The fun of White God, and I use the term loosely as the film is not at all an easy sit (especially for viewers who, like myself, were traumatized by the Disney-approved Homeward Bound: The Incredible Journey as a child) is when Hagen finally stands up to his oppressors.  The build-up is White God's trickiest narrative task and its most problematic.  Mundruczó chooses to split the narrative evenly between Hagen and Lili, showcasing in nearly classical Dickensian fashion their various struggles and their hopes of reuniting.  Hagen wanders the streets making allies with other neighborhood strays and eventually finds himself in the hands of a scummy trainer who plucks him into the world of dog fighting-- these are most difficult sequences to watch.  Lili wanders the streets and argues with her father and while Psotta does a lovely job of holding the screen, it's in her story that the film starts to drag a bit-- for instance, lengthy stretches of her eccentric music teacher (she's a young trumpet player) and a flirtation with a slightly older classmate belong in another film.  After all, even the recent Planet of the Apes movies recognize that Caesar is the star.  While the parallel stories cement the theme of troubling authority figures-- either misguided and straight-out villainous-- White God likely should have been a tight and slender 90-minute feature versus the somewhat bloated two hour edition.

Many of the detours make the film more fascinating in retrospect, especially as White God nears its manic, wondrously staged climax-- where Hagen with the assist of over two-hundred strays and freed pound dogs (the film employed real dogs and according to the filmmakers all were of mixed breeds) wreck havoc on the streets of Budapest.  Using Alfred Hitchcock's The Birds as a clear template, Mundroczó stages the events with utmost tension, sharp editing and a breathtaking sense of "How'd they do that" awe.  Yet there's something canny, and perhaps, almost meta in the uprising of the canines-- there's a bit of a Harry Callahan "make my day" machismo is how Hagen is presented during his first big protest.  While there were guffaws at my screening from time to time, I'm under the impression the filmmakers were in on the joke even though the film is often quite stern and darkly serious for the most part.  Whatever the impression, the filmmaking is impressive especially considering that digital trickery was apparently at a minimum.
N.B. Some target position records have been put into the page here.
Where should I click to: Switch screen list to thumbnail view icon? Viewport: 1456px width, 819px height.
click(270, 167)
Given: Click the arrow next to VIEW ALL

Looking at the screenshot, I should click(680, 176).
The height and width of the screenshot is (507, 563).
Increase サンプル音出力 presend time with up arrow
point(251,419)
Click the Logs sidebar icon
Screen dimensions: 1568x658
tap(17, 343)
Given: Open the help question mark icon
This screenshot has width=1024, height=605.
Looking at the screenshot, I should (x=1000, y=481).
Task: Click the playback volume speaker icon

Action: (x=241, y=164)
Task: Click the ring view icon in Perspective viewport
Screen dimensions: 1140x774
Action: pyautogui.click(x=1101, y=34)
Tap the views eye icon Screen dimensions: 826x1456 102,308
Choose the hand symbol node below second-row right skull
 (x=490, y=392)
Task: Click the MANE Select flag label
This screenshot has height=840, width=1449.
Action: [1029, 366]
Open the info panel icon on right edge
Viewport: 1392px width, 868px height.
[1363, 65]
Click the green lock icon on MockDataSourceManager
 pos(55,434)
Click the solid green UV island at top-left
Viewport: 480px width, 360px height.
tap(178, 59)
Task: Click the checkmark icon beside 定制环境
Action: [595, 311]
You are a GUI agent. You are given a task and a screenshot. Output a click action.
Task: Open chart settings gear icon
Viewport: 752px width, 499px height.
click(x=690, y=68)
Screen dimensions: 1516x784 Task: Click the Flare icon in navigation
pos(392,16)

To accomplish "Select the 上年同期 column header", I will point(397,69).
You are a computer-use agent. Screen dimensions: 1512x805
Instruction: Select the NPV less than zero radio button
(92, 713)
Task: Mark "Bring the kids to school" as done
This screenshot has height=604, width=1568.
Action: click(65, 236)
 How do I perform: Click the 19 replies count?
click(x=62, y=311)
On that note, Hagen, with his medium build and expressive green eyes, makes a particularly sharp screen presence on his own.  Considering White God doesn't make any attempt to anthropomorphize the dogs (their lips don't digitally move, there's no voice over thoughts), Hagen has to carry the movie on his four legs.  It helps that the film carries its considerable pro-animal message proudly throughout even though it features many scenes of dogs in danger-- clever editing tricks, the proliferation of waging tails and a behind-the-scenes featurette suggest the canines were never in harms way.  All of which leads to an extraordinary grace note that serves as the final shot of the feature-- a wistful and beautifully composed image that tugs at the heart in pure, near Spielberg-ian fashion.  One that unites father and daughter, girl and friend, dog and army and gives its audience and its characters a joyful respite from the inevitable.